We found that all the patients had tumor control by imaging evaluation after GKRS, the results in line with the previous study reported by Mohammed et al.7 None of the patients showed tumor progression at the last time of follow-up. In comparison to other previous findings that the rate of tumor control was 42.0–100%,7,17,20,22 our study showed a relatively successful rate of tumor control.
The development of new hypopituitarism represents the most common long-term sequela of GKRS for acromegaly, with a documented incidence ranging from 6% to 30.4%.23–26 At 24.2% (8/33), the rate of new-onset hypopituitarism post-GKRS in our study was within the range reported by other institutions.27,28 The literature on risk factors for post-GKRS hypopituitarism implicates technical parameters of the procedure itself, with the prescription isodose level being frequently cited as a key prognostic variable.18,29,30 Our analysis revealed no significant association between the prognostic factors analyzed and the development of new-onset hypopituitarism.

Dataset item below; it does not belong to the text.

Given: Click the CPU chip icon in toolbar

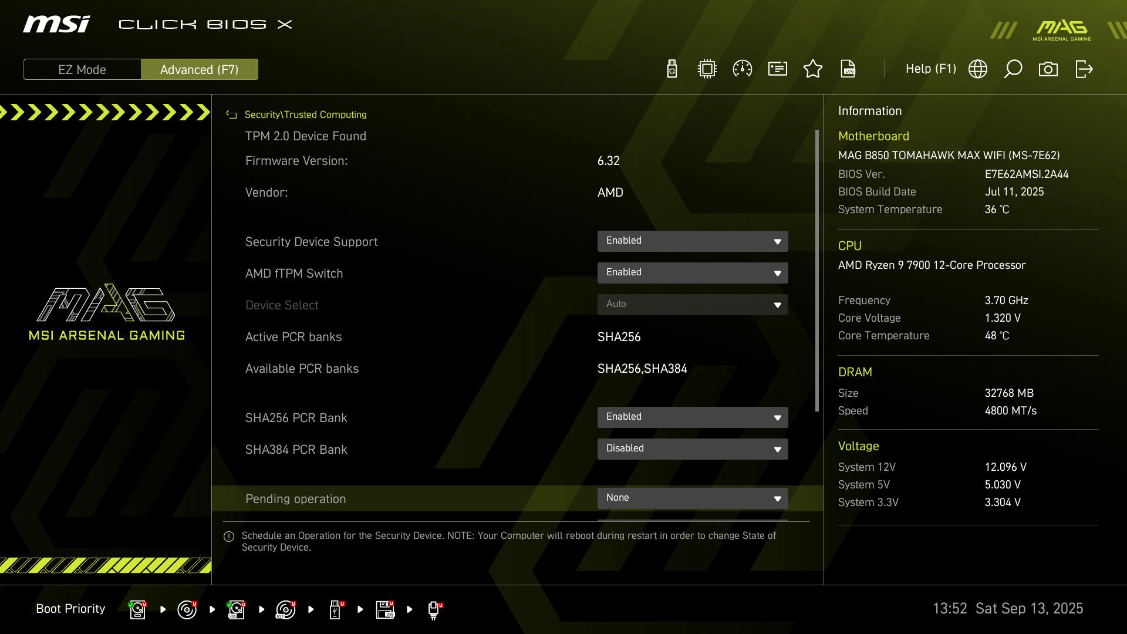Looking at the screenshot, I should click(707, 69).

We acknowledge several limitations of our study. Its retrospective design introduces potential selection and treatment biases. Histopathological data were unavailable, which might have offered prognostic insights. Variability in GH assay methods across time and institutions may also affect endocrine outcome consistency. Furthermore, the role of somatostatin analogs was not thoroughly analyzed, which may influence endocrine results. Finally, the small sample size limited statistical power for subgroup and regression analyses.
Conclusions
Our study suggests that initial GKRS represents a viable treatment option for acromegaly patients who are not optimal candidates for surgical resection. It provides high rates of tumor control and a reasonable rate of endocrine remission, coupled with an acceptable safety profile, particularly regarding pituitary function. Nevertheless, longer follow-up and larger prospective studies using standardized modern remission criteria are needed to better define the role of GKRS in the multidisciplinary management of acromegaly.
Declarations
Ethical statement
This study was carried out in accordance with the recommendations of the ethical standards of the 2024 Declaration of Helsinki and its subsequent amendments. The protocol was approved by the Institutional Review Board of the Second Affiliated Hospital of Guangzhou Medical University (Approval No. 2019-hg-ks-08). Individual consent for this retrospective analysis was waived.
Data sharing statement
The dataset used in support of the findings of this study are available from the corresponding author at Josse_yu@foxmail.com upon request.
Conflict of interest
The authors have no conflict of interest related to this publication.
Authors’ contributions
Study supervision (JXY), conception and design (JXY, JYF), data acquisition (JMF, YLL, ZJW), data analysis and interpretation (JMF, ZJW), drafting of the article (JMF, ZJW), critical revision of the article (YHD). All authors have read and approved the final version of the manuscript.